• [TASK DETAILS]:
In the material below, find the line containing "This screenshot has width=1100, height=687." and the line containing "This screenshot has height=1040, width=1148.". Output those two lines and all lines between them exactly, without pictures.

• [EXCERPTED RECORDS]:
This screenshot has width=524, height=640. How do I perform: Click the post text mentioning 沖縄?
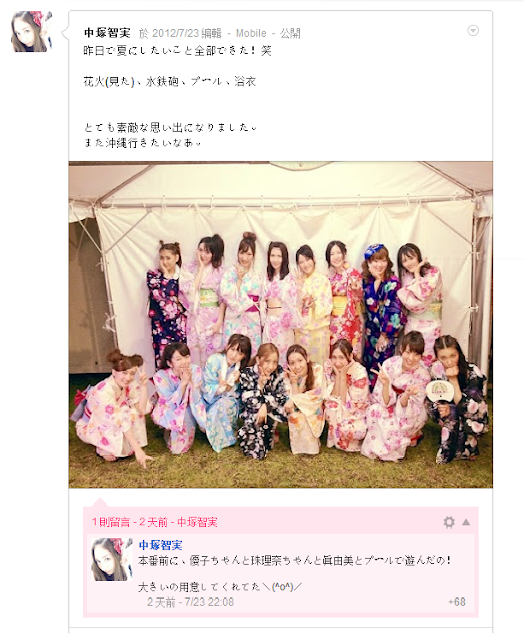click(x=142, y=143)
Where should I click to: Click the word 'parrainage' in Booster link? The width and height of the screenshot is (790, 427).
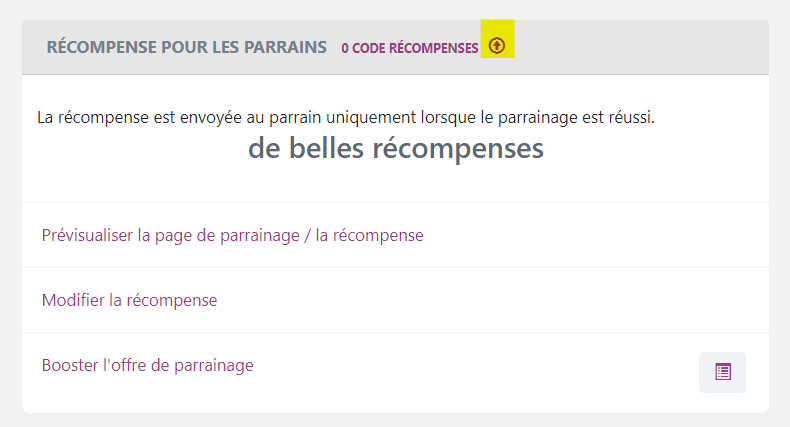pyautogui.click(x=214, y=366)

==

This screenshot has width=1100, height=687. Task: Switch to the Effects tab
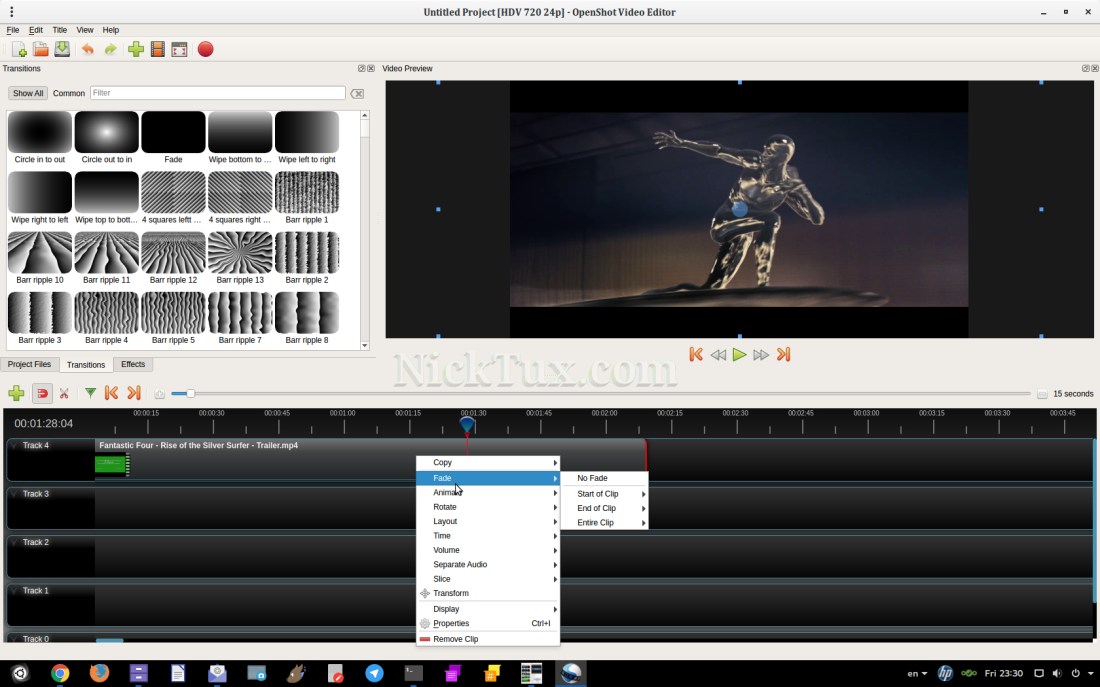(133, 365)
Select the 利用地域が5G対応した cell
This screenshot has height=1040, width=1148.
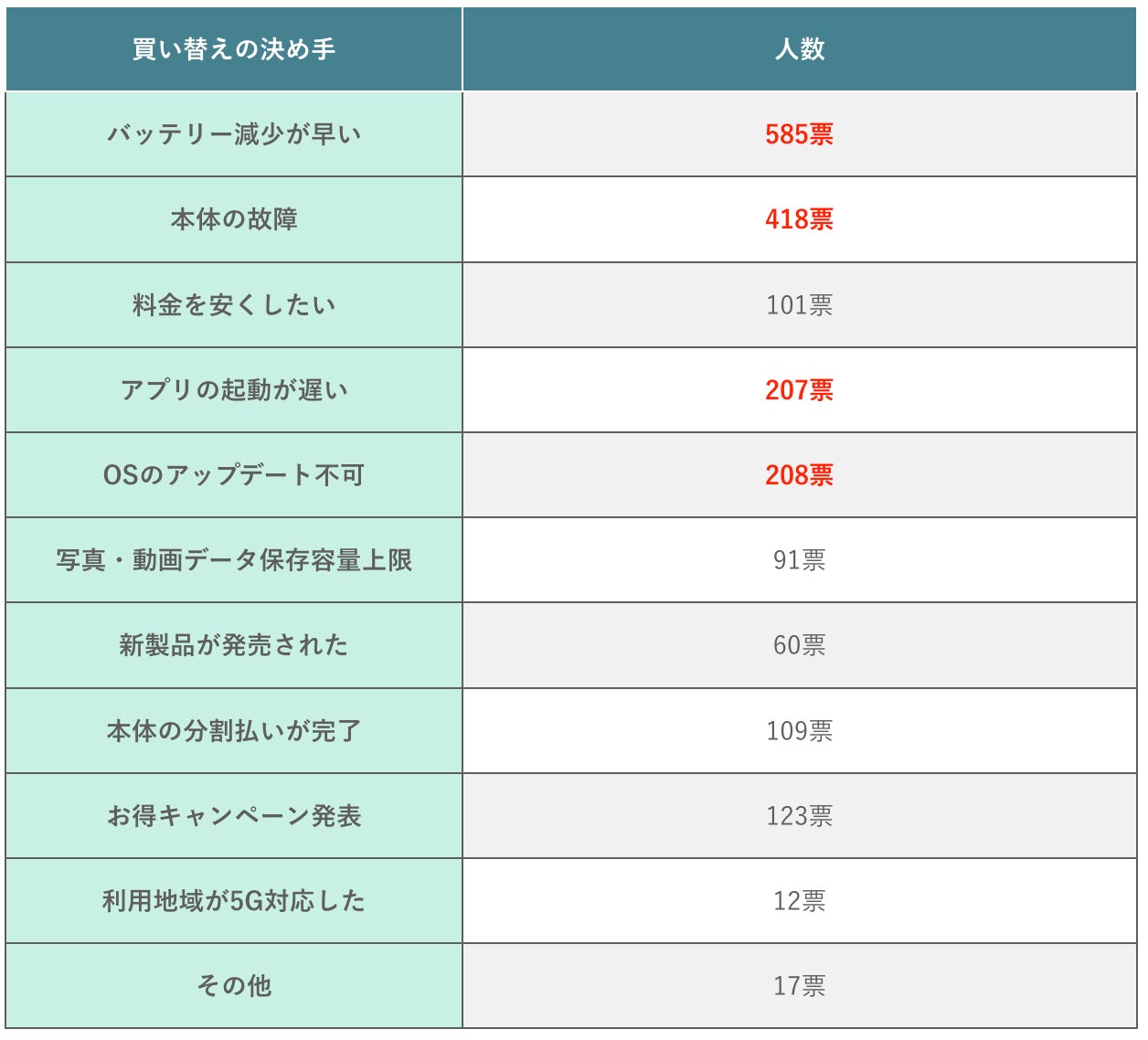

* * *

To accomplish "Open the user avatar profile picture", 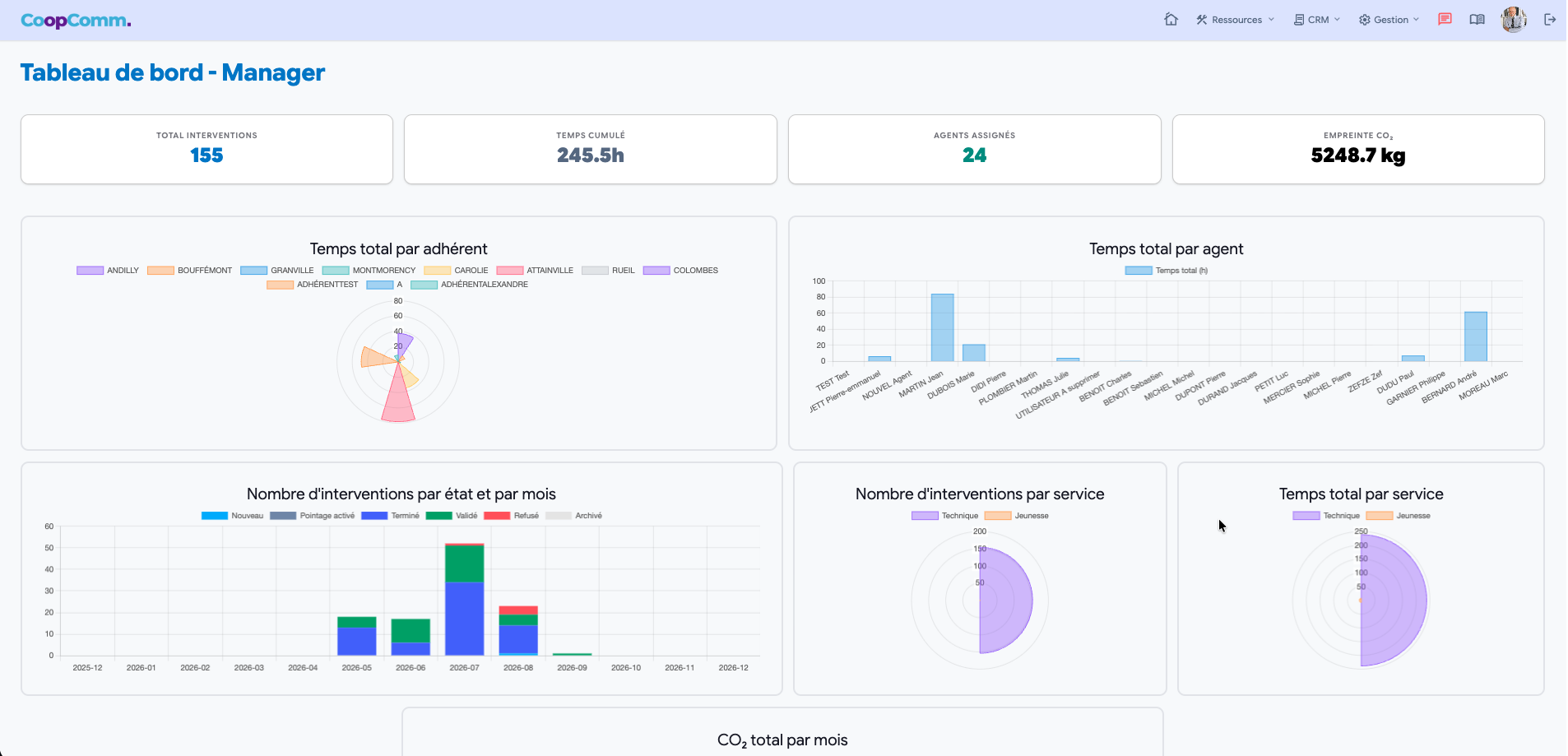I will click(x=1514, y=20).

• [SOLUTION TO THIS PROBLEM]:
This screenshot has width=1100, height=687. Task: Switch to the Effects tab
(133, 365)
Select the 利用地域が5G対応した cell
This screenshot has height=1040, width=1148.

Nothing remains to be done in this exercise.